Modeling a sword

A common problem with creating “hard” items is that they tend to look very strange in MakeHuman. As the character changes (for example between male and female), items deform to fit the new shape. This is what you want with soft items (for example clothes), but is undesirable in the case of hard items (for example tools, buttons, glasses and similar).

The “*” group

Fortunately, it is possible to tell MakeClothes that a set of vertices should scale linearly instead of deform. This is done by creating a vertex group with an asterisk. When doing so, the vertext group will scale only in size, but the relative distance between all the vertices in the group will remain the same.

Case in point: a sword

A sword would look strange if it got all bent just because a female toon held it (even disregarding the misogynist implications).

It’s entirely possible to make a sword that looks good with most toons, even babies.

First start with making a sword. Here’s quick draft of how it could look. The thing to note is that it has depth, it’s just not a single 2d plane.

Blender-sword.png Blender-sword.png

Mark seams, UV-unwrap and set a material as noted elsewhere in the MakeClothes docs.

Assign all vertices of the sword object to a new vertex group called “*sword”

Blender-sword-vertex1.png Blender-sword-vertex1.png

Mark exactly three vertices on the palm of the human toon. These are what will control the size of the sword

Blender-sword-palm.png Blender-sword-palm.png

Assign these to a new vertex group (on the human) called “*sword”
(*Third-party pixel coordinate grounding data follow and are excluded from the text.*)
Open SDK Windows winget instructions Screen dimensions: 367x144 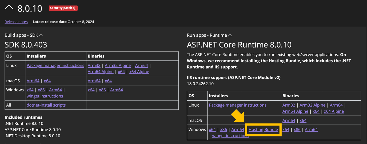click(45, 96)
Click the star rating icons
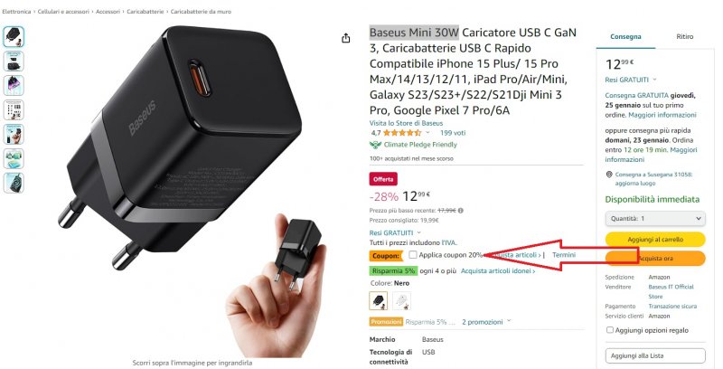 tap(401, 133)
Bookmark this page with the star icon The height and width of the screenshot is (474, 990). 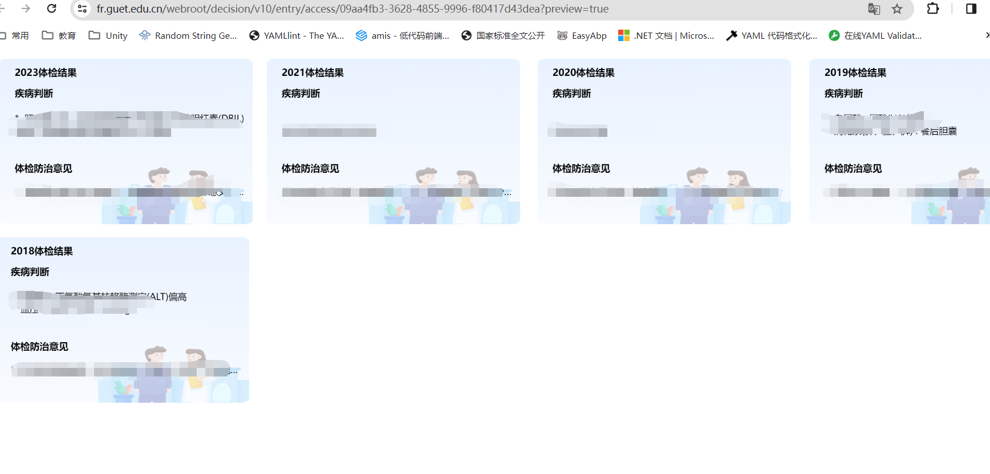tap(897, 9)
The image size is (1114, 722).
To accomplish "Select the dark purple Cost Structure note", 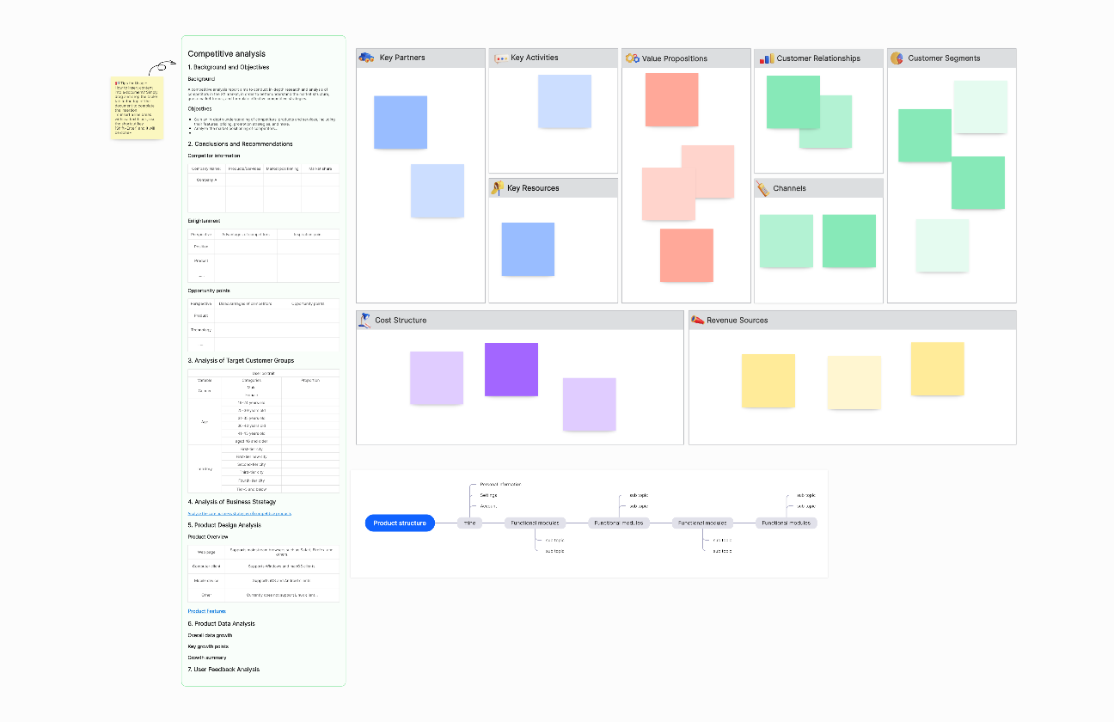I will click(x=511, y=370).
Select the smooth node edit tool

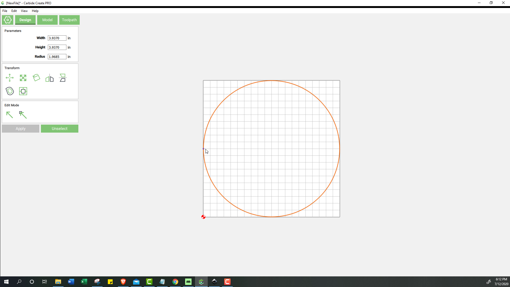click(x=22, y=115)
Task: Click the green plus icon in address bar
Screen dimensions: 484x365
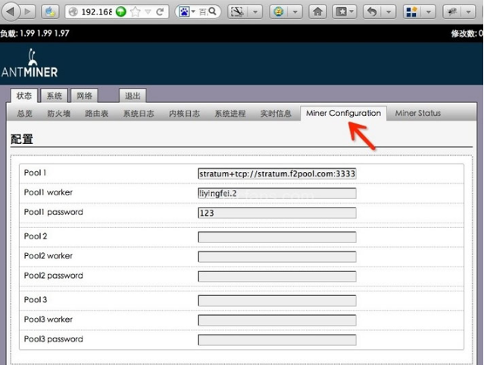Action: 121,12
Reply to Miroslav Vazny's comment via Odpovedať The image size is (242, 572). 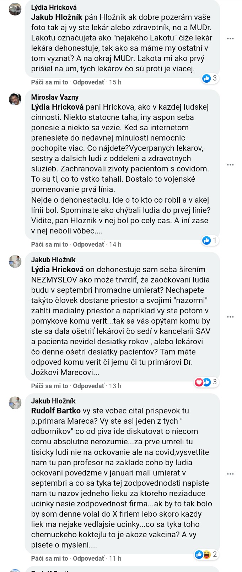(x=88, y=244)
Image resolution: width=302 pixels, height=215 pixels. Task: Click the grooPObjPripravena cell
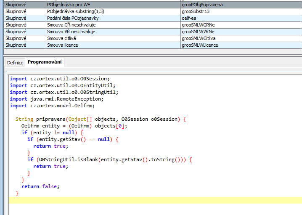point(202,5)
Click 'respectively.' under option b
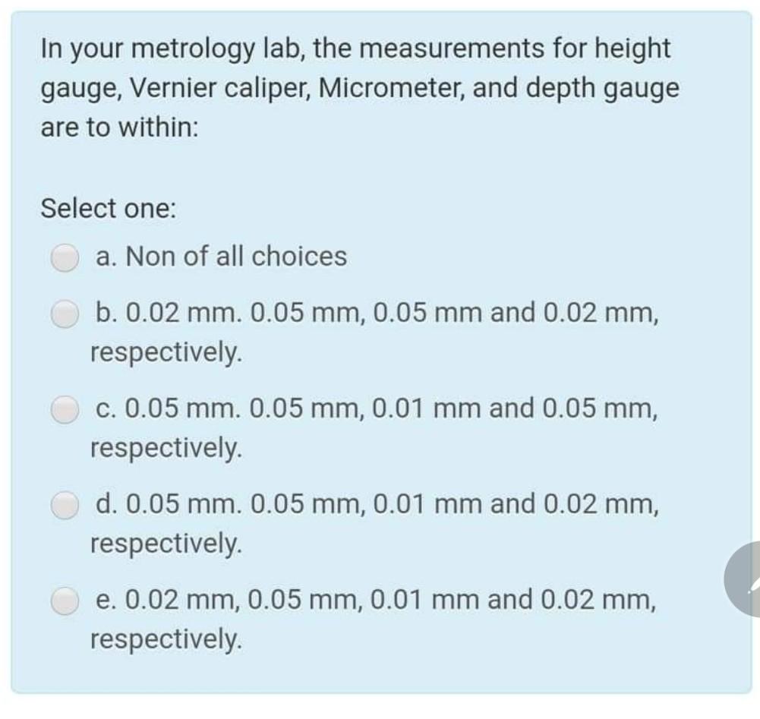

Blender-sword-vertex2.png Blender-sword-vertex2.png

Set license, author, homepage and so on and so forth and click “MakeClothes”. You now have a non-deforming sword in MakeHuman

CrudeSword-render.png CrudeSword-render.png

The item used to create this tutorial is available at http://www.makehumancommunity.org/clothes/crude_sword.html

Other hints for hard items

For clothes, it will usually makes the most sense to select the “*” group on the “clothes helper” layer of the human rather than on the body itself. Particularly in the breast are for female toons, the scaling might become problematic otherwise.